■ Exercise ■
Return the lines from the one containing "I will 983,219." through the end of the entries, both ends included, reproducing them exactly.

-- Records to process start --

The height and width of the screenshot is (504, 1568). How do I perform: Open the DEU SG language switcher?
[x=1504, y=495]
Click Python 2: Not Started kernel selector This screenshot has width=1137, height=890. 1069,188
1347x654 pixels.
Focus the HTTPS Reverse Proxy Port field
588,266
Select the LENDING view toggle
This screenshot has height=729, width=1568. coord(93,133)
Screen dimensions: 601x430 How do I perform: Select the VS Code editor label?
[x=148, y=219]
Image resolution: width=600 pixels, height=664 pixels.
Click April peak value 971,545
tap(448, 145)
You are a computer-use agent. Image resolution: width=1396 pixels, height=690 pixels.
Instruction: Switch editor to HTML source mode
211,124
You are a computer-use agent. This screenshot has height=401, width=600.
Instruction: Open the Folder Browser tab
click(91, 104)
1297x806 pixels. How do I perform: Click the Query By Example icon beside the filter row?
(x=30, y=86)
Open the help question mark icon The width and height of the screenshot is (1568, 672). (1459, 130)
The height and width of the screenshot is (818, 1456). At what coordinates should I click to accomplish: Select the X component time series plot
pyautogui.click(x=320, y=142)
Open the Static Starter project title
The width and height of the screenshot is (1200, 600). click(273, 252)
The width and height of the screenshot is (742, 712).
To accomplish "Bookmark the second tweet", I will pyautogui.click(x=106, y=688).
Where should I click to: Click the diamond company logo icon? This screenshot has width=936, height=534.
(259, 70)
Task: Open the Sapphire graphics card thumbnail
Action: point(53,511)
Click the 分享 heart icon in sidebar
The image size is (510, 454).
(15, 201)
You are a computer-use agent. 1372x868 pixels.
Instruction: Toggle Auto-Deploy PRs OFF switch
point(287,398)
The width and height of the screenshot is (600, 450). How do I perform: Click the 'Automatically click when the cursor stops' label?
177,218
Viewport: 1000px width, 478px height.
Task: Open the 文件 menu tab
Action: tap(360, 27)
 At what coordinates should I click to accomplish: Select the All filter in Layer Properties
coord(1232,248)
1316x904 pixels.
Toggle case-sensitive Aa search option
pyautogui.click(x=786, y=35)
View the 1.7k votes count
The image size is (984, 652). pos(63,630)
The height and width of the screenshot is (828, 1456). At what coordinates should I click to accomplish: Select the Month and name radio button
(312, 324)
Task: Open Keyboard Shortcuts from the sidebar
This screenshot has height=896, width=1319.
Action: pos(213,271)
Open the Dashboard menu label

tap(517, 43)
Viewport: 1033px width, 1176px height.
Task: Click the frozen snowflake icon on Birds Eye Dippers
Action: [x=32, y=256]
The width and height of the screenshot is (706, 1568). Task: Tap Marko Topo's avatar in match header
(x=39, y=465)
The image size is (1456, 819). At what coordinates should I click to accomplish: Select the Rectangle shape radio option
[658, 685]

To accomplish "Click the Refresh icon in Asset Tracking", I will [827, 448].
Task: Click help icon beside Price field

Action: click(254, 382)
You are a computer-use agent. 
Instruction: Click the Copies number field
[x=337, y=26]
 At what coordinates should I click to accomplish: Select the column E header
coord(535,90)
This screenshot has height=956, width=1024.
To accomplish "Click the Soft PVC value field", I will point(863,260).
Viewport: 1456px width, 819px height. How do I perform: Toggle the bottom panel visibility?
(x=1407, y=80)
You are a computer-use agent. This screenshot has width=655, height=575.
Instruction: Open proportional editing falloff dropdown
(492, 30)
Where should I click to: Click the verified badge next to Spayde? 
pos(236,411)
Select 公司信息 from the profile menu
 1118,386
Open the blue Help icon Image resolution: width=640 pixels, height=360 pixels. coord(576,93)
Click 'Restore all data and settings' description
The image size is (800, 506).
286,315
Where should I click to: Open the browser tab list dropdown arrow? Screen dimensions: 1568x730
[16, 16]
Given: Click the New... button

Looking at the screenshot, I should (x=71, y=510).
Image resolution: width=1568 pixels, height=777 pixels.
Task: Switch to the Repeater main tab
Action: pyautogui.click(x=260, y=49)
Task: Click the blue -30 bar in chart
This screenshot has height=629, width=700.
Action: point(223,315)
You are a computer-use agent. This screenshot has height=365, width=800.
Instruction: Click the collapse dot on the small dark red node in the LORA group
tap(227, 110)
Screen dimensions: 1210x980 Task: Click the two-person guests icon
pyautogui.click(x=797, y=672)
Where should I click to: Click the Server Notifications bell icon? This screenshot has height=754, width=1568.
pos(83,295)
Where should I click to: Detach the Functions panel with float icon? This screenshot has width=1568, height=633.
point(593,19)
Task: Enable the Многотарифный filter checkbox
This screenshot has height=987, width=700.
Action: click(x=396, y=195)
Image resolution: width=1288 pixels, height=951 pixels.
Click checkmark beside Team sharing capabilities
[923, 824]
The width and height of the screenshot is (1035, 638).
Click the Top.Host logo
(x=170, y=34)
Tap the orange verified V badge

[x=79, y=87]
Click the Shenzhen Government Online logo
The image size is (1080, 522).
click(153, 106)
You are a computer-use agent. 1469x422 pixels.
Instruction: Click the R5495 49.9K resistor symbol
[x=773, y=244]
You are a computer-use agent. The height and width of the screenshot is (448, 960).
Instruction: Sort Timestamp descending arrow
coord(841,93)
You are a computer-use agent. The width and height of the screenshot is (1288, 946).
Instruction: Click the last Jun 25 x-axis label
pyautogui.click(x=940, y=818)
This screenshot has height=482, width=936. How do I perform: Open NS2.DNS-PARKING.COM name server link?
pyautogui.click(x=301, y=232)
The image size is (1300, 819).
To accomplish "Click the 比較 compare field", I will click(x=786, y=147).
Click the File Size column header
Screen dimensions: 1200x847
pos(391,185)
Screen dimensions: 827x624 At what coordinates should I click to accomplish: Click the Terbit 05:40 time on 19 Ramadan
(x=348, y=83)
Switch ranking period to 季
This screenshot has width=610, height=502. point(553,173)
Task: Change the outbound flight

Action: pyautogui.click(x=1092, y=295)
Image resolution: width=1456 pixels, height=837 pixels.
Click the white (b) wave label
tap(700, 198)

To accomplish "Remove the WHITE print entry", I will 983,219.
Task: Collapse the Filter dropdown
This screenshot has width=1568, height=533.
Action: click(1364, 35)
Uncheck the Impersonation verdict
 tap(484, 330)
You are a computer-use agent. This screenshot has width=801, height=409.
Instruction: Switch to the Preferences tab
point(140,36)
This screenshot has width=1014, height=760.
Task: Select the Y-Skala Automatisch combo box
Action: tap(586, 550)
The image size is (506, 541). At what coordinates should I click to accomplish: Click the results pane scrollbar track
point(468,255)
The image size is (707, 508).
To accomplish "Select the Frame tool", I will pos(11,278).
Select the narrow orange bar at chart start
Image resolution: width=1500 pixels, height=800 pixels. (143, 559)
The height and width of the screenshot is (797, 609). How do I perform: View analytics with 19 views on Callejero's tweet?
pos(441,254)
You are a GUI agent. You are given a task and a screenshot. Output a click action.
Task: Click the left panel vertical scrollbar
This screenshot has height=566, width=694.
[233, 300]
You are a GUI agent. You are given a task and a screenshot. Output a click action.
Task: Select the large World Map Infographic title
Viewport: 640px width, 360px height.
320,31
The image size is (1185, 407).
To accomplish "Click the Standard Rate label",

-- Records to process end --

■ Completed exercise ■
To accomplish "Remove the WHITE print entry", I will 983,219.
Task: Collapse the Filter dropdown
This screenshot has width=1568, height=533.
Action: click(1364, 35)
Uncheck the Impersonation verdict
 tap(484, 330)
You are a computer-use agent. This screenshot has width=801, height=409.
Instruction: Switch to the Preferences tab
point(140,36)
This screenshot has width=1014, height=760.
Task: Select the Y-Skala Automatisch combo box
Action: tap(586, 550)
The image size is (506, 541). At what coordinates should I click to accomplish: Click the results pane scrollbar track
point(468,255)
The image size is (707, 508).
To accomplish "Select the Frame tool", I will pos(11,278).
Select the narrow orange bar at chart start
Image resolution: width=1500 pixels, height=800 pixels. (143, 559)
The height and width of the screenshot is (797, 609). How do I perform: View analytics with 19 views on Callejero's tweet?
pos(441,254)
You are a GUI agent. You are given a task and a screenshot. Output a click action.
Task: Click the left panel vertical scrollbar
This screenshot has height=566, width=694.
[233, 300]
You are a GUI agent. You are given a task and a screenshot. Output a click action.
Task: Select the large World Map Infographic title
Viewport: 640px width, 360px height.
320,31
The image size is (1185, 407).
To accomplish "Click the Standard Rate label",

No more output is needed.